→ **GIVEN INSTRUCTION**
Reproduce the data below with every "pixels" changed to "px" and everything else left as it is. Omit the pictures from your version.

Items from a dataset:
-- begin --
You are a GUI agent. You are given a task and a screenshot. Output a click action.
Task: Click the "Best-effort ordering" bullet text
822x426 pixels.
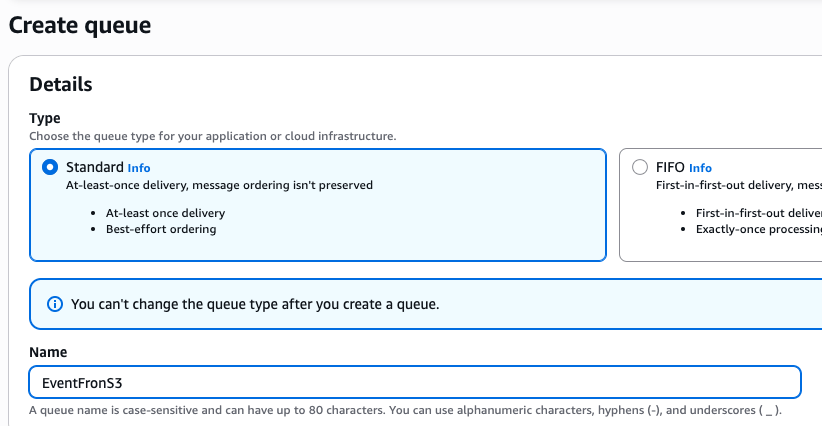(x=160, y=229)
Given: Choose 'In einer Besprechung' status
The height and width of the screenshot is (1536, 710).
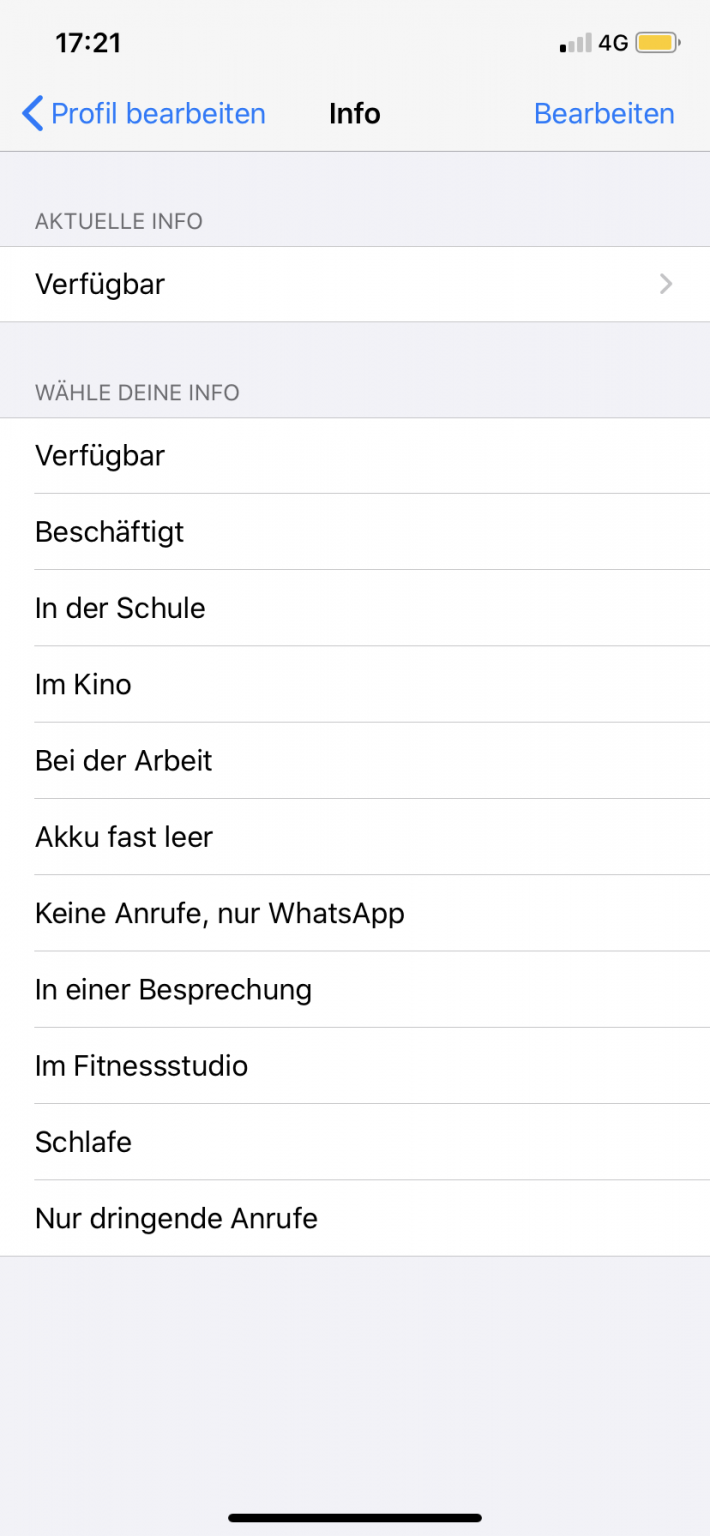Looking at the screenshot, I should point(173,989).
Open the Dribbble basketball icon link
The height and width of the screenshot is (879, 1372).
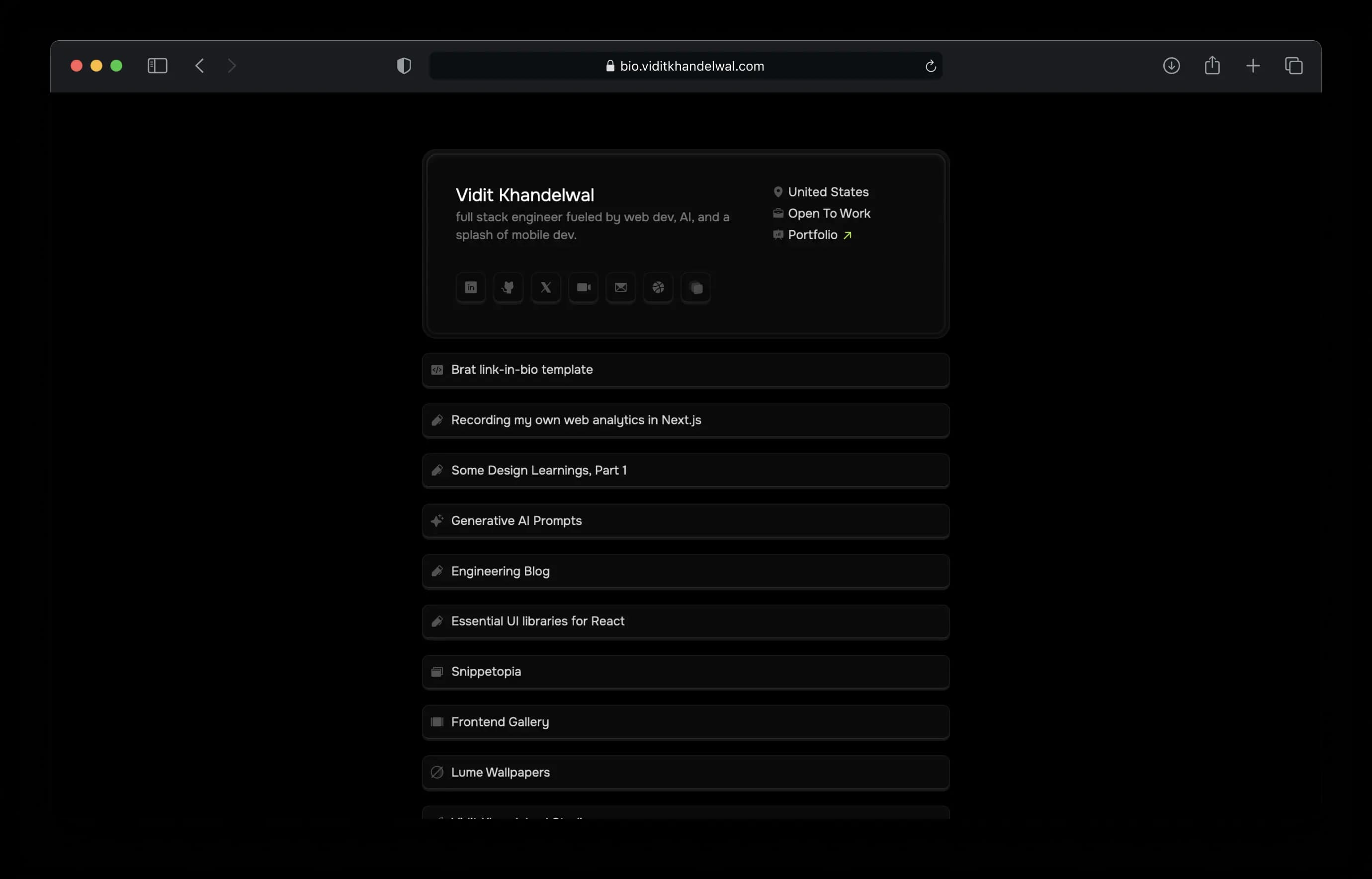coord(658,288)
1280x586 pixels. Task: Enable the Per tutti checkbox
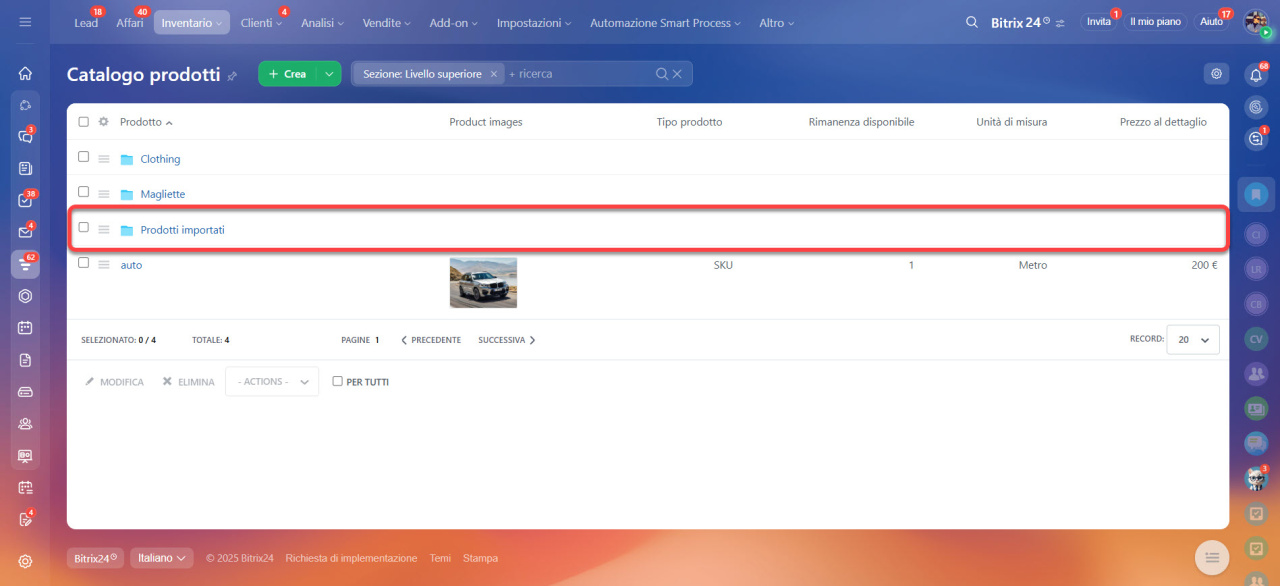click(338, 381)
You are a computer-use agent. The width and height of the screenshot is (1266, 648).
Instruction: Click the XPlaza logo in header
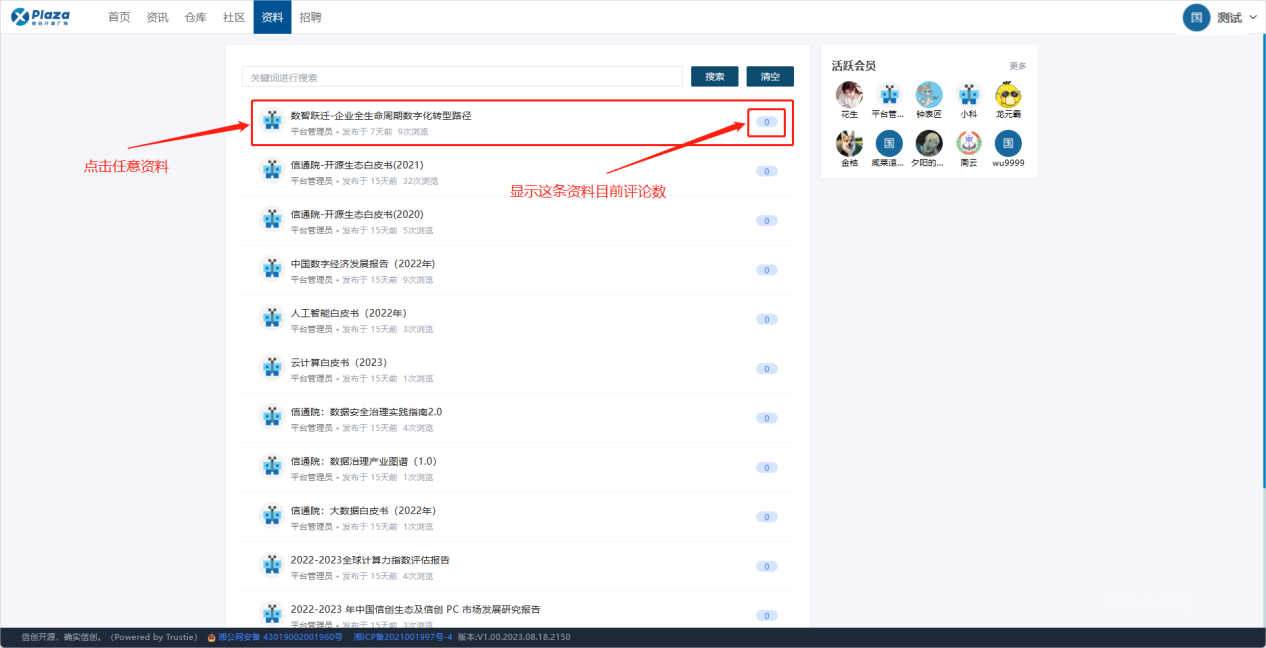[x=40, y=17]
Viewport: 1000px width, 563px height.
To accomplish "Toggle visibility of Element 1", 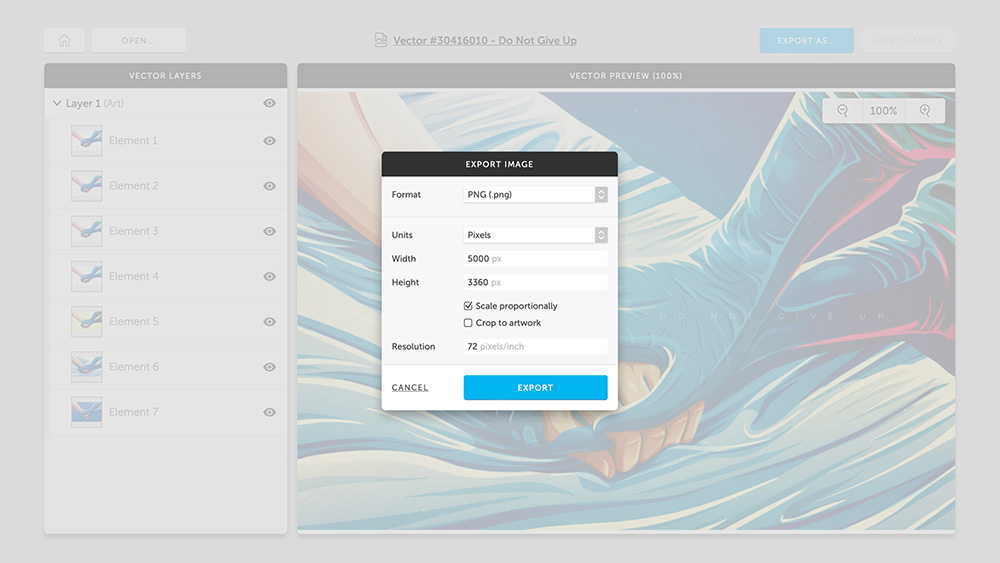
-- end --
→ **EXPECTED ANSWER**
You are a GUI agent. You are given a task and a screenshot. Output a click action.
Task: Click the "Best-effort ordering" bullet text
822x426 px.
(x=160, y=229)
Given: Choose 'In einer Besprechung' status
The height and width of the screenshot is (1536, 710).
Looking at the screenshot, I should point(173,989).
Open the Dribbble basketball icon link
The height and width of the screenshot is (879, 1372).
coord(658,288)
1280x586 px. Task: Enable the Per tutti checkbox
click(338, 381)
You are a computer-use agent. The width and height of the screenshot is (1266, 648).
Instruction: Click the XPlaza logo in header
[x=40, y=17]
Viewport: 1000px width, 563px height.
To accomplish "Toggle visibility of Element 1", 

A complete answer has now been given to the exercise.